01:56 PM on 06/14/2011
So we're going to put another onus on the schools and blame them for kids in foster care? Why don't you work to end a system that allows constant instability in a child's life while their parents get their act together?
HUFFPOST SUPER USER
bi1
12:22 PM on 06/15/2011
Jobs,Job,Jobs,Gas,Gas,Gas, These issues concerning the children are issues that have been beat up up for at least 40 years and it has gotten worse instead of better.Kids are much more in control today than they were 40 50 years ago as matter of fact that is some of the trouble ,.They are bombarded daily by i am sure by well meaning establishments that let children know how they can control their parents and what their rights are.Problem is that gives them a distnct upper hand on a parent who is trying to raise their child correctly or with rules.This is not asmall issue added to that are the problems that parents are facing today (has not change in years )such as out of control spending by thegov.mistrust in the elected employees ,which children hear and read about themselves .then children are bussed all over town when they could walk next door ,issues about bullys that have been around for centuries that former adults had to learn top deal wuith but now the gov is being brought in to it.Icould go on like i said there is lot to thos that has been made a lot more complicated than it was 40 years ago
04:10 PM on 06/24/2011
If parents today can't control their kids without beating them, then there's a problem, and I will support any kid who turns in a parent for that. When I was being abused by my father in the 1970s and cried out for help, no one lifted a finger to help me.
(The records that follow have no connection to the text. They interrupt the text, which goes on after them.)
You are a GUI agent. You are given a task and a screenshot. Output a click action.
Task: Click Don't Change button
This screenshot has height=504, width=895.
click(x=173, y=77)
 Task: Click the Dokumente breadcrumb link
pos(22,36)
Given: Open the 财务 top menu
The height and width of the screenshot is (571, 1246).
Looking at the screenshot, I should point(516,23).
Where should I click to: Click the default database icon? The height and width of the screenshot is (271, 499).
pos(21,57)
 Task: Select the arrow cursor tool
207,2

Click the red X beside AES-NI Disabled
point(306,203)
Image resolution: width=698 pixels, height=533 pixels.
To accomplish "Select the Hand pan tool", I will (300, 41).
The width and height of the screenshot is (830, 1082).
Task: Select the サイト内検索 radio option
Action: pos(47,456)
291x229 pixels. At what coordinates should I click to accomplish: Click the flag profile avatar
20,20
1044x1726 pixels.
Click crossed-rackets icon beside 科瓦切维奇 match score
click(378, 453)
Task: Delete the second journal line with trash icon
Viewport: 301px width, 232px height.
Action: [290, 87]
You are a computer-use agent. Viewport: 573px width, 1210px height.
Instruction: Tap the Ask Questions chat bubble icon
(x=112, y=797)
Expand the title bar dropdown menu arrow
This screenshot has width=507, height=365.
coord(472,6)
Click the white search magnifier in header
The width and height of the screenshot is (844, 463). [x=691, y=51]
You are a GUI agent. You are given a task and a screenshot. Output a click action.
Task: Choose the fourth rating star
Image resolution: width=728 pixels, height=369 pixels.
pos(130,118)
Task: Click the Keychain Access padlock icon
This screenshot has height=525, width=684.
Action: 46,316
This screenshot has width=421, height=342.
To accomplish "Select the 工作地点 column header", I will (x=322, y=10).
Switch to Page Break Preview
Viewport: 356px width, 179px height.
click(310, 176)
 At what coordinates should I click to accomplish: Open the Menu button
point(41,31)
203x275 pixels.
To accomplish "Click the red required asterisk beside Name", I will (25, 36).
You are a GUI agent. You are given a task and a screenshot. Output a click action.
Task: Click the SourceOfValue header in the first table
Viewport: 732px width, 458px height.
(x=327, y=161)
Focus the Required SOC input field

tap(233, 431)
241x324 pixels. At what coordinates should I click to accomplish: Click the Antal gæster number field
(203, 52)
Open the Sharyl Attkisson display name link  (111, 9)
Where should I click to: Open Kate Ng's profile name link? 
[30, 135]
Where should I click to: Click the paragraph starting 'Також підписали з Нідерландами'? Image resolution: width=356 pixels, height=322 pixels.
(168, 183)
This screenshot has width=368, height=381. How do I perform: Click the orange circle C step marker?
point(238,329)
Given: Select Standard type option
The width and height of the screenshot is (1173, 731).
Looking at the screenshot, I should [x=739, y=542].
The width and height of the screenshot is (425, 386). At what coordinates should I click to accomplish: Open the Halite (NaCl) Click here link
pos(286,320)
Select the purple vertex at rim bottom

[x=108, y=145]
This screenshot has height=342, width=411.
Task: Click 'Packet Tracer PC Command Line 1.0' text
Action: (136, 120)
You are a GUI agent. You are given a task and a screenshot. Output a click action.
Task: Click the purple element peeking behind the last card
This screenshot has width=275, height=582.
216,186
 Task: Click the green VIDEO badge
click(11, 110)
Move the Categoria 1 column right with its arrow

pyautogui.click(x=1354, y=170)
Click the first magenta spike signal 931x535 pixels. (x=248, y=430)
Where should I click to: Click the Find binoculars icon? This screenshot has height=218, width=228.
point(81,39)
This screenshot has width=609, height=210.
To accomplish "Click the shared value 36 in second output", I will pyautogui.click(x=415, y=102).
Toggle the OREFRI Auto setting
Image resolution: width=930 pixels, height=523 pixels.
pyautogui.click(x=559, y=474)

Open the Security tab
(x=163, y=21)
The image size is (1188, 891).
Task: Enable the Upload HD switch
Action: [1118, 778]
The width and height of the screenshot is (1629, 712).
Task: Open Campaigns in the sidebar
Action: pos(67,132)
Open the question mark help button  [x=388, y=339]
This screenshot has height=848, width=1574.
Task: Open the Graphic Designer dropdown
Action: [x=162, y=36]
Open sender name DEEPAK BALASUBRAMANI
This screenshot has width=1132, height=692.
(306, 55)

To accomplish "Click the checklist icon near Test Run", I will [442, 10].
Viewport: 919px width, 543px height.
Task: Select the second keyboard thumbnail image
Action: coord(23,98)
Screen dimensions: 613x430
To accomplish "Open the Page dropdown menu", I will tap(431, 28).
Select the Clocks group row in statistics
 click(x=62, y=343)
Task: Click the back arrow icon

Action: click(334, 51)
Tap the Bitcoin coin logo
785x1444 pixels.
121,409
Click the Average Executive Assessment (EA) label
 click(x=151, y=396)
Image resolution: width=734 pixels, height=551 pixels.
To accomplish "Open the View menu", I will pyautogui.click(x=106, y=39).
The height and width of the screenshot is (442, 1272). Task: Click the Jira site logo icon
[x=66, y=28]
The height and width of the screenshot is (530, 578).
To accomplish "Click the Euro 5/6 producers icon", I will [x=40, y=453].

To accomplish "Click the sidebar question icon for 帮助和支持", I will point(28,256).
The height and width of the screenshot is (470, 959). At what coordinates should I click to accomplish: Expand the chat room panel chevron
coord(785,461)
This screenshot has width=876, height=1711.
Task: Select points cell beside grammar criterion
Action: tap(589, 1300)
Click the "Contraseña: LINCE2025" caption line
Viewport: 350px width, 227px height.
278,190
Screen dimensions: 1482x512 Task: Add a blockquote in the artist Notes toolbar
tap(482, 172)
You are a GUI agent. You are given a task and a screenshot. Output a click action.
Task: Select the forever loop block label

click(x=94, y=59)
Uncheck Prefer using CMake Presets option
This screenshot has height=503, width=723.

Is that the way you think it should be today? Kids have absolutely no rights and let the parents beat the crap out of them until they're not quite dead? Today I am a teacher; yes, a government employee, who is bound by law to report even SUSPECTED child abuse or neglect and I only have twenty-four hours in which to do it or I could lose my job. It sounds to me like you're wishing for the good old days--when parents could beat their kids with impunity, when schools were segregated (that's what would happen if many kids went to their neighborhood schools), because separate but equal is good enough, right? And let the kids deal with bullies by themselves, even if we have kids committing suicide over being bullied. Do you even have a heart? Believe me, if I had a time machine, I'd send you back to 1950s Mississippi, because that's where it sounds like you'd rather be.
HUFFPOST SUPER USER
bi1
05:06 PM on 06/24/2011
There are a lot of peole out there who do not lean on the fact that they were abused ,I have been witness to what a child can do to a parent(male and Female) when the system takes over in the excitement of the moment only to find out the child had learned how get back at their parents for a punishment such them being told not to do something and they did it anyway.The pendulum sometimes is control by people who cannot see that the child is just testing the power they have with out realizing the problems they have created by well meaning parents.You act like you are the only one who has ever had a problem of this nature .Stop trying to get even ,you can't.